If Hollywood is not recycling actual entertainment, they are continuously recycling the elements that make them. Those parodies of TV pitch meetings that you see everywhere - where an executive makes some unholy proposition like, "It's Two and a Half Men meets Battlestar Galactica!"? Those actually happen - and more often than not get greenlit - because it's a safer investment to pour money into things that are proven than things that aren't. For every Lost there are ten According to Jims or CSIs, because the cost of venturing into something fresh and original is simply too high.
In motorsports' case, there seems to be the thinking that the only way to make racing fresh and original is to vary the packaging of it. So the nets add experts to dissect every nuance of what goes on during a race. Pretty soon, there is nothing left for the viewer to interpret or imagine because someone on the TV screen is doggedly attempting to bring it to light in their own inimitable style. For instance, if a driver has a wreck, there is someone there immediately with a microphone to ask about "the emotions" of the incident. It's like a visual version of Twitter - throwing bits and pieces of what's going on at you in an unceasing stream until it all becomes white noise.
In the process of doing this, the broadcasters themselves make themselves part of the show. In the past, the broadcasters' role was to chronicle the action that the viewer might not be able to see. Today, it seems that their role is to determine what action the viewer should see - and that anything else is not worth the viewers' time. In fact, in most of today's broadcasts, the networks write up the storylines ahead of time and tailor the broadcast to emphasize them.
Then there is the apparent need for the networks to prove their bonafides as "insiders" by highlighting their relationships with the drivers and teams. When Jack Arute invades the Indy 500 winner's circle and interrupts the traditional drinking of the milk to show how much of a pal he is to the winning driver, or when broadcasters and pit reporters cozy up to their subjects, calling them by nicknames and playing the role of confidant, they sacrifice their objectivity. Instead of being proxy observers for their audience, they become participants themselves.
But this attempt to be the arbiter of a race's proper emotion fails before it even begins, because the participants themselves are wise to it. When Jamie Little sidles up to a driver and asks him about his emotions, the driver has a prepared spin-doctoring ready to provide the emotion he wants to portray, instead of the emotion he's actually feeling. It becomes a performance, an act - as genuine and spontaneous as a toilet paper commercial.

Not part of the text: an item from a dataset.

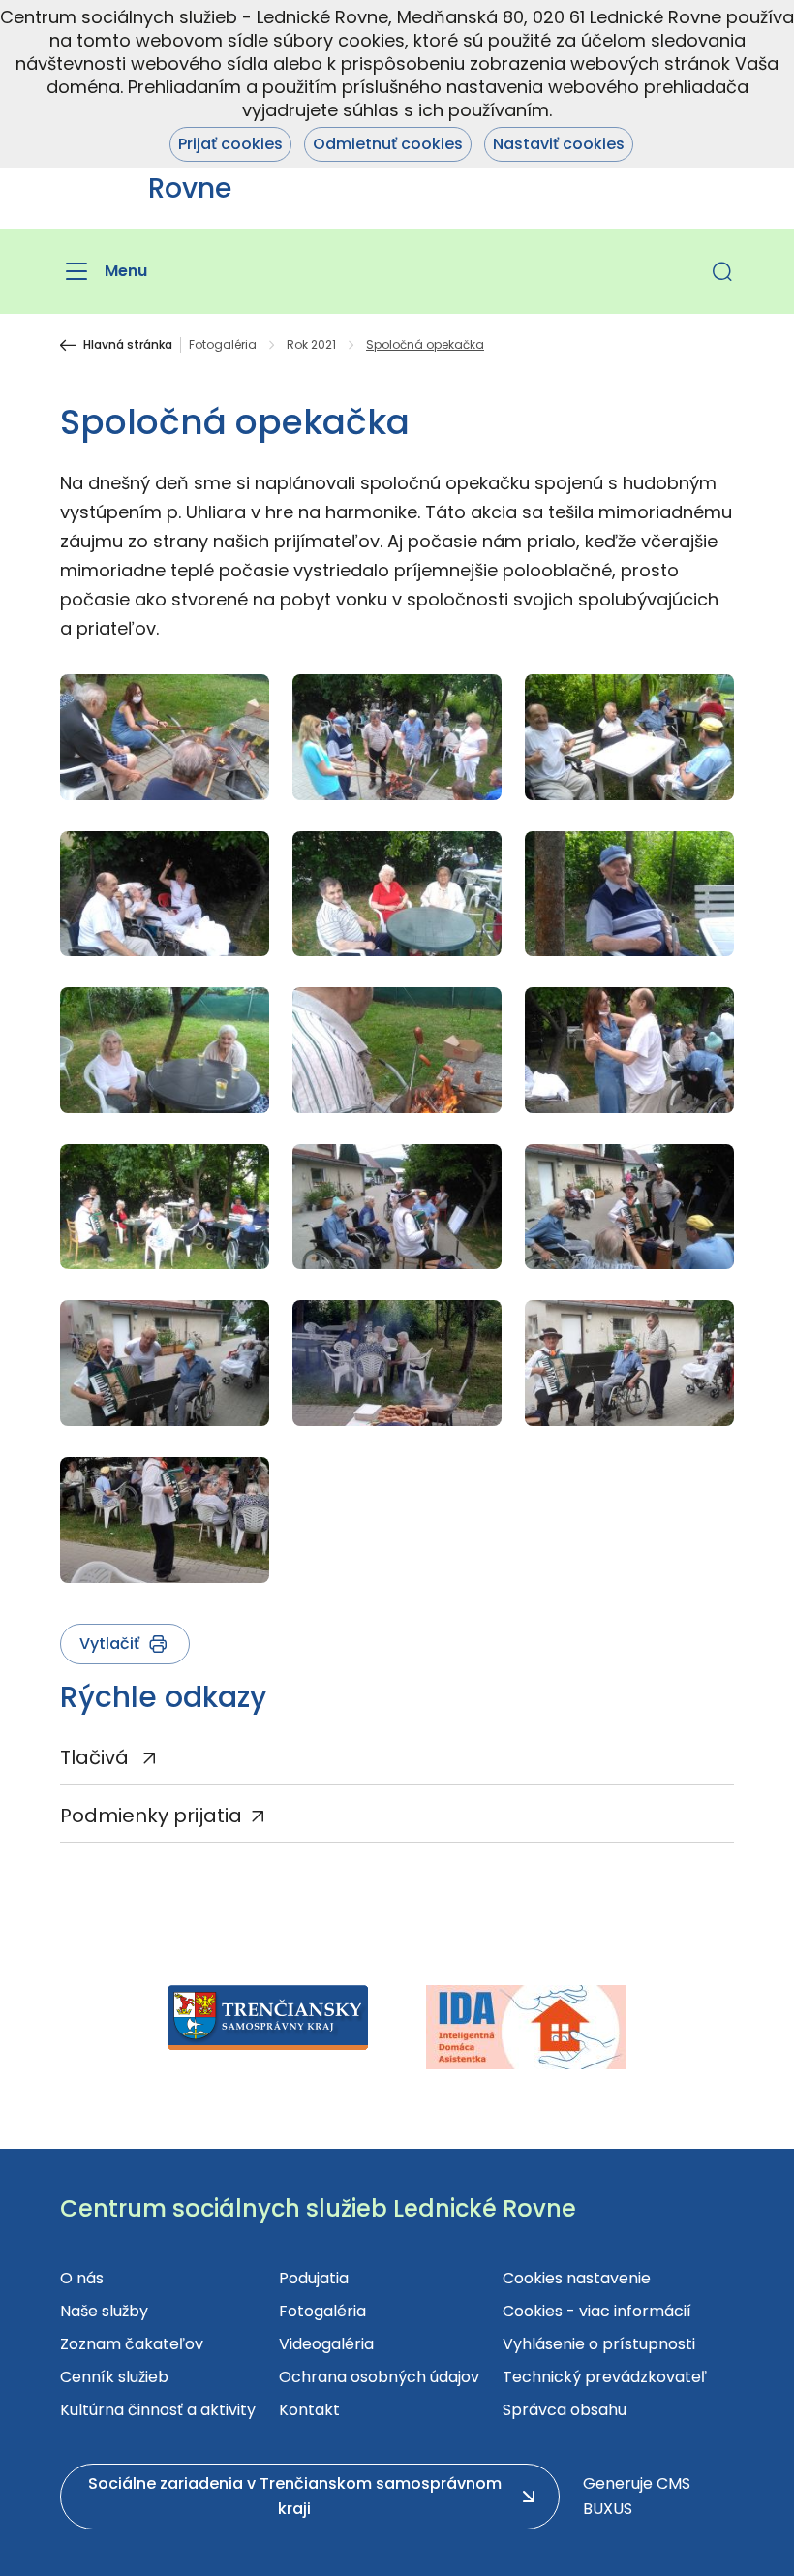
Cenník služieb (114, 2377)
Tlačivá (97, 1757)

This process of "selling the salesman" warps and distorts the event to the point where people lose their sense of imagination and intrigue. The event itself often gets lost in the presentation thereof. Hence, many fans have resorted to muting the TV feed or choosing to watch live feeds online with the radio broadcast providing the commentary. Why? Because the raw visual feed returns a sense of voyeurism to the proceedings and allows the viewer to reengage their imaginations without having everything spelled out in excruciating detail according to someone else's script.
That's the reason why ratings are down, folks. Fans are tired of their racing being orchestrated for them by someone selling an attitude. The product no longer matters as much as the people hawking it, and the fans don't appreciate being commercialized so blatantly.
The market has never been more crowded, and the job of standing out from that crowd has never been harder. But the fact remains that fans want to invest in the product, not the salesman. It's up to the salesman to drive interest to what he's selling, not how he sells it.